To solve the problem, we need to determine the largest positive integer \( k \) that divides \( 81^n + 20n - 1 \) for all \( n \in \mathbb{N} \). Then, we find the sum of all positive divisors of \( k \) and compute \( S - k \). Step 1: Find the Largest Divisor \( k \) We test small values of \( n \) to find a pattern or a common divisor. For \( n = 1 \): \[ 81^1 + 20 \times 1 - 1 = 81 + 20 - 1 = 100 \] For \( n = 2 \): \[ 81^2 + 20 \times 2 - 1 = 6561 + 40 - 1 = 6600 \] For \( n = 3 \): \[ 81^3 + 20 \times 3 - 1 = 531441 + 60 - 1 = 531500 \] We observe that 100 divides all these values. To confirm that 100 is the largest such divisor, we check if 100 divides \( 81^n + 20n - 1 \) for all \( n \). Step 2: Verify Divisibility by 100 We can use modular arithmetic to verify that \( 81^n + 20n - 1 \equiv 0 \pmod{100} \) for all \( n \). First, note that \( 81 \equiv 1 \pmod{20} \), so: \[ 81^n \equiv 1^n \equiv 1 \pmod{20} \] Thus: \[ 81^n + 20n - 1 \equiv 1 + 0 - 1 \equiv 0 \pmod{20} \] Next, check modulo 5: \[ 81 \equiv 1 \pmod{5} \Rightarrow 81^n \equiv 1 \pmod{5} \] \[ 20n \equiv 0 \pmod{5} \] \[ 81^n + 20n - 1 \equiv 1 + 0 - 1 \equiv 0 \pmod{5} \] Since 100 is the least common multiple of 20 and 5, and the expression is divisible by both 20 and 5, it is divisible by 100. Therefore, \( k = 100 \).
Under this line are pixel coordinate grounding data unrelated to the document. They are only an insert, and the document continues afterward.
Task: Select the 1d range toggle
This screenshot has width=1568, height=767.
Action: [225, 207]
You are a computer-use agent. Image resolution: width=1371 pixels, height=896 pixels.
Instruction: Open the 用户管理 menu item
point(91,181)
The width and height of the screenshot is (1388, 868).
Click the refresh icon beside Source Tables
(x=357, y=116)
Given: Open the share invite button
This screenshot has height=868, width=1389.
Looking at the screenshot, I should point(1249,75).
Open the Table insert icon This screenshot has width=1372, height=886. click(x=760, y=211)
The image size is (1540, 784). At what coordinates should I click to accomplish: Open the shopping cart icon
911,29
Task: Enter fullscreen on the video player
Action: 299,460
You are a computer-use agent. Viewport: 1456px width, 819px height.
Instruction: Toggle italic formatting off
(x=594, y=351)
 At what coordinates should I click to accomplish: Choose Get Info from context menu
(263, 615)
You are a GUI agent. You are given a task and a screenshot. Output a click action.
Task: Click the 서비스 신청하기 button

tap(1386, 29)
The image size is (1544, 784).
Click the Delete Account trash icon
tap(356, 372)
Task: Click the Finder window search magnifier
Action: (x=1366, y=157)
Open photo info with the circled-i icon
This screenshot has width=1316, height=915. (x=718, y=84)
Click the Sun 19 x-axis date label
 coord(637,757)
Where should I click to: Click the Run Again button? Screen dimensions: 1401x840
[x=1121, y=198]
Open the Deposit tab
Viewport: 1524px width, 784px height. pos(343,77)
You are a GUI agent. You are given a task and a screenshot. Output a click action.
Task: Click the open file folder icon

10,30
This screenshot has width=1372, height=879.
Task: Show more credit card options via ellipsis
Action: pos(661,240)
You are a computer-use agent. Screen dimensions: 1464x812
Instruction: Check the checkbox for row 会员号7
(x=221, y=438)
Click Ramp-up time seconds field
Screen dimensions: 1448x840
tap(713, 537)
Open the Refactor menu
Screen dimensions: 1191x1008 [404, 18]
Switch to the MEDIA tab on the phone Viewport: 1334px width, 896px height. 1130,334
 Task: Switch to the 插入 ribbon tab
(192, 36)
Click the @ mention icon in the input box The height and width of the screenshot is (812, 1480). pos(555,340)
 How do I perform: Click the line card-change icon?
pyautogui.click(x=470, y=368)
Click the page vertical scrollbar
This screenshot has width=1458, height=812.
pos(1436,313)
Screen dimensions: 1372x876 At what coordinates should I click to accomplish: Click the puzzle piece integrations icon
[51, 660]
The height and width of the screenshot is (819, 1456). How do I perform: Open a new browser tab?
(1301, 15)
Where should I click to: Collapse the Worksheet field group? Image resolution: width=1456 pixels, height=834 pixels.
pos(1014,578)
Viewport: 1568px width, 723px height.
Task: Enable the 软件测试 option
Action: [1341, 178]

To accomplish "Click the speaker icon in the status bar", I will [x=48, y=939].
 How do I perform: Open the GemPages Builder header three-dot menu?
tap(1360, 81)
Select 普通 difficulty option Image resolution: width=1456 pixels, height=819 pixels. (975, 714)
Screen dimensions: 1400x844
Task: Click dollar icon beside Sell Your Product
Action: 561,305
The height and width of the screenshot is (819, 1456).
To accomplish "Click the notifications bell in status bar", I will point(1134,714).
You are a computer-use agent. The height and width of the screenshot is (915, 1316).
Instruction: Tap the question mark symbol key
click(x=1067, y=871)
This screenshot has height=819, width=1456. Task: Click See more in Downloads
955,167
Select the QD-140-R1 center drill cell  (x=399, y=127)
Step 3: Find the Sum of Divisors of \( k \) The prime factorization of 100 is: \[ 100 = 2^2 \times 5^2 \] The sum of the divisors \( S \) is: \[ S = (1 + 2 + 2^2)(1 + 5 + 5^2) = (1 + 2 + 4)(1 + 5 + 25) = 7 \times 31 = 217 \] Step 4: Compute \( S - k \) \[ S - k = 217 - 100 = 117 \] Final Answer: \[ \boxed{117} \] This corresponds to option (1).